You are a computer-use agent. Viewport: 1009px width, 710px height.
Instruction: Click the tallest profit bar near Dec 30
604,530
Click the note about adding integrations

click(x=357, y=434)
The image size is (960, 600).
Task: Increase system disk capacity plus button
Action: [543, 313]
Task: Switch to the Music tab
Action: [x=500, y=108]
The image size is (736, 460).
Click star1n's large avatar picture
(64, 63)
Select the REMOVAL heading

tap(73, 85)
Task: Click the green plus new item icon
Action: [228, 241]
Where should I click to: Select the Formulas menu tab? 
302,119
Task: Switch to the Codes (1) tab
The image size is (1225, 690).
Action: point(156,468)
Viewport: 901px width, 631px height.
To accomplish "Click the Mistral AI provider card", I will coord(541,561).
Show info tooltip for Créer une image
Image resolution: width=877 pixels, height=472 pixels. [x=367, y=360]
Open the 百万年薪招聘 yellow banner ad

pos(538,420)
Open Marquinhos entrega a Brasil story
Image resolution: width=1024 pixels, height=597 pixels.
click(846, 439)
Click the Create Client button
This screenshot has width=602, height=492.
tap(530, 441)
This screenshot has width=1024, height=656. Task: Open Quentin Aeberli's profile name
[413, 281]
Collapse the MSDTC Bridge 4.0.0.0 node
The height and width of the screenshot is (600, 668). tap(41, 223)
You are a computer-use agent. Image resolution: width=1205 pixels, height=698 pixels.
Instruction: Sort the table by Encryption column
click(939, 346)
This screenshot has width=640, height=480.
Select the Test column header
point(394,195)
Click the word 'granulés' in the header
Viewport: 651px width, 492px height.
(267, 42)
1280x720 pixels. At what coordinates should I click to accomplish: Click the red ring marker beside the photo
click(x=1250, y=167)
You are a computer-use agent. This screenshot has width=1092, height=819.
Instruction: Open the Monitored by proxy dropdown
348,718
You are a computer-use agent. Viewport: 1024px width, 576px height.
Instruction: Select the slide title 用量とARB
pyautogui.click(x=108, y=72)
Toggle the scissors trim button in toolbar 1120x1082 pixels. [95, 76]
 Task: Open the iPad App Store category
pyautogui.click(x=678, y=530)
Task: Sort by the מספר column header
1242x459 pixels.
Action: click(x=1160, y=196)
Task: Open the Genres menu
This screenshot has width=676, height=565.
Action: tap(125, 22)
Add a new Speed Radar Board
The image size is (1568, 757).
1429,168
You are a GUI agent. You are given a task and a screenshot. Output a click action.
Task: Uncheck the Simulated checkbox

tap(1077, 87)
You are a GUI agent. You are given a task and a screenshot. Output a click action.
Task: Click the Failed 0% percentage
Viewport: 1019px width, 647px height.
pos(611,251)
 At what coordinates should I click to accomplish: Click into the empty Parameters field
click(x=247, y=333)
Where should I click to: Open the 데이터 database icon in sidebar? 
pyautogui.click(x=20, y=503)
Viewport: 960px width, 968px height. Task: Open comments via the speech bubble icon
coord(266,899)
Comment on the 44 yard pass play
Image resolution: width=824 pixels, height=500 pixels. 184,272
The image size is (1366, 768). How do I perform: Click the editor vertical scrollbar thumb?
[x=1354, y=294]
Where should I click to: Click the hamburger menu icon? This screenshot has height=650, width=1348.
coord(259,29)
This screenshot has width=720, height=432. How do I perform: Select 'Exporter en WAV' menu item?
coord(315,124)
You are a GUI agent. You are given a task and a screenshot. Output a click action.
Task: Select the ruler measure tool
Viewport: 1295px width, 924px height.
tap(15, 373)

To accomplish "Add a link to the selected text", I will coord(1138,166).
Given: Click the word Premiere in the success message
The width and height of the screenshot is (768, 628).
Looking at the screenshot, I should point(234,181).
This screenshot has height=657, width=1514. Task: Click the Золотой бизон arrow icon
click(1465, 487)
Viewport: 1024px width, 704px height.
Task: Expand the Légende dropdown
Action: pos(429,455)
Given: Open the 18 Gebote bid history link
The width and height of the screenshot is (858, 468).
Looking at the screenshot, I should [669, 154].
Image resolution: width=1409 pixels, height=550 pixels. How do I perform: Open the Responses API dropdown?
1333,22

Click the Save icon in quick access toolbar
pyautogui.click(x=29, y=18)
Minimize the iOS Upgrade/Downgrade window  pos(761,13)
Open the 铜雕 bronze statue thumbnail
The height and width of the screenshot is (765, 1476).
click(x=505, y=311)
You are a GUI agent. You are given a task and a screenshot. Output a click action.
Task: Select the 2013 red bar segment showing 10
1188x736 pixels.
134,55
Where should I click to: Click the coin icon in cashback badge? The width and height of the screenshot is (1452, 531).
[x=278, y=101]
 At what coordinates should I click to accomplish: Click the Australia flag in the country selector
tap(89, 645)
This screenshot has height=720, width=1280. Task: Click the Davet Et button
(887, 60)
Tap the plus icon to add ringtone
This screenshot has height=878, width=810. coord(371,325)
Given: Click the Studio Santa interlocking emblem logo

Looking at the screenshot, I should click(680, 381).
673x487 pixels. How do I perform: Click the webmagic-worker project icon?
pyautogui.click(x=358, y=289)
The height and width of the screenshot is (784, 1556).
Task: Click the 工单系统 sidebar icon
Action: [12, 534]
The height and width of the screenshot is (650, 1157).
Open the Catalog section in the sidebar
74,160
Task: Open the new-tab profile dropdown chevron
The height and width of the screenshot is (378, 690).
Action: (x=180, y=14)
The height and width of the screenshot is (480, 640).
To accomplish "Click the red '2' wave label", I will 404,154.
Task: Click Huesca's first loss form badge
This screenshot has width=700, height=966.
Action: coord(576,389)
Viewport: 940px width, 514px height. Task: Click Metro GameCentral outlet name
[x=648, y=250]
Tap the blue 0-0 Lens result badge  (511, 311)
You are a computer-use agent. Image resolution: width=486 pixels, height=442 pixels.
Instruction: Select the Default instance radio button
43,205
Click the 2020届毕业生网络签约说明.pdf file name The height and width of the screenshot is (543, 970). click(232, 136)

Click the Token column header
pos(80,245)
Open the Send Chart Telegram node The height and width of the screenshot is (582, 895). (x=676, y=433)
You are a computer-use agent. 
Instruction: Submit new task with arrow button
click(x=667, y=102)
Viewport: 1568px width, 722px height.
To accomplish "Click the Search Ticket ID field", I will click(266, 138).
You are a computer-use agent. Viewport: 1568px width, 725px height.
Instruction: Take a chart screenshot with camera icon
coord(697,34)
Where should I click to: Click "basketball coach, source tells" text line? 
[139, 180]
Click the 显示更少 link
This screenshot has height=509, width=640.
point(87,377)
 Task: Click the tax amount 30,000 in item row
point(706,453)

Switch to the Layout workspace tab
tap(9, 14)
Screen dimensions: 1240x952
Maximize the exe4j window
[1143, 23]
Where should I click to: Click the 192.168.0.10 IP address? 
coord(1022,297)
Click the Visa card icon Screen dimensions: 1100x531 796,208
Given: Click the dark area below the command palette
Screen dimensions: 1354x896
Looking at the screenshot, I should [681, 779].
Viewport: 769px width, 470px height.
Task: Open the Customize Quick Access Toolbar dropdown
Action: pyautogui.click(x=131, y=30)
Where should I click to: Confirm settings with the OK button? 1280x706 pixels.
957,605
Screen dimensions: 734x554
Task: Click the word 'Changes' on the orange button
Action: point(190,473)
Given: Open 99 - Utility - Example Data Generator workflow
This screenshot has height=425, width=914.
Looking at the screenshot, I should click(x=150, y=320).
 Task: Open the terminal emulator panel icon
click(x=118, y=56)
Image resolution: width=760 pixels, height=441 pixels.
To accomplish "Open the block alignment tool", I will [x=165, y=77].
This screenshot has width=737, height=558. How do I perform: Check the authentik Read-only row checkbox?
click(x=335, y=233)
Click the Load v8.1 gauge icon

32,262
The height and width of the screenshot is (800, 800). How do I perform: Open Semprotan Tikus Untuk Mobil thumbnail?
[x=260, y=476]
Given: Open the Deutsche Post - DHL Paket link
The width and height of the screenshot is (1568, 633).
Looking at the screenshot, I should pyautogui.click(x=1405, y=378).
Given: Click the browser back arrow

(Required action):
Of the entries listed above, reproduce only the lines starting at the line containing "Task: Open the new-tab" and ending at the line containing "Given: Click the dark". Include both, exactly as they stand.

(Answer space):
Task: Open the new-tab profile dropdown chevron
The height and width of the screenshot is (378, 690).
Action: (x=180, y=14)
The height and width of the screenshot is (480, 640).
To accomplish "Click the red '2' wave label", I will 404,154.
Task: Click Huesca's first loss form badge
This screenshot has width=700, height=966.
Action: coord(576,389)
Viewport: 940px width, 514px height. Task: Click Metro GameCentral outlet name
[x=648, y=250]
Tap the blue 0-0 Lens result badge  (511, 311)
You are a computer-use agent. Image resolution: width=486 pixels, height=442 pixels.
Instruction: Select the Default instance radio button
43,205
Click the 2020届毕业生网络签约说明.pdf file name The height and width of the screenshot is (543, 970). click(232, 136)

Click the Token column header
pos(80,245)
Open the Send Chart Telegram node The height and width of the screenshot is (582, 895). (x=676, y=433)
You are a computer-use agent. 
Instruction: Submit new task with arrow button
click(x=667, y=102)
Viewport: 1568px width, 722px height.
To accomplish "Click the Search Ticket ID field", I will click(266, 138).
You are a computer-use agent. Viewport: 1568px width, 725px height.
Instruction: Take a chart screenshot with camera icon
coord(697,34)
Where should I click to: Click "basketball coach, source tells" text line? 
[139, 180]
Click the 显示更少 link
This screenshot has height=509, width=640.
point(87,377)
 Task: Click the tax amount 30,000 in item row
point(706,453)

Switch to the Layout workspace tab
tap(9, 14)
Screen dimensions: 1240x952
Maximize the exe4j window
[1143, 23]
Where should I click to: Click the 192.168.0.10 IP address? 
coord(1022,297)
Click the Visa card icon Screen dimensions: 1100x531 796,208
Given: Click the dark area below the command palette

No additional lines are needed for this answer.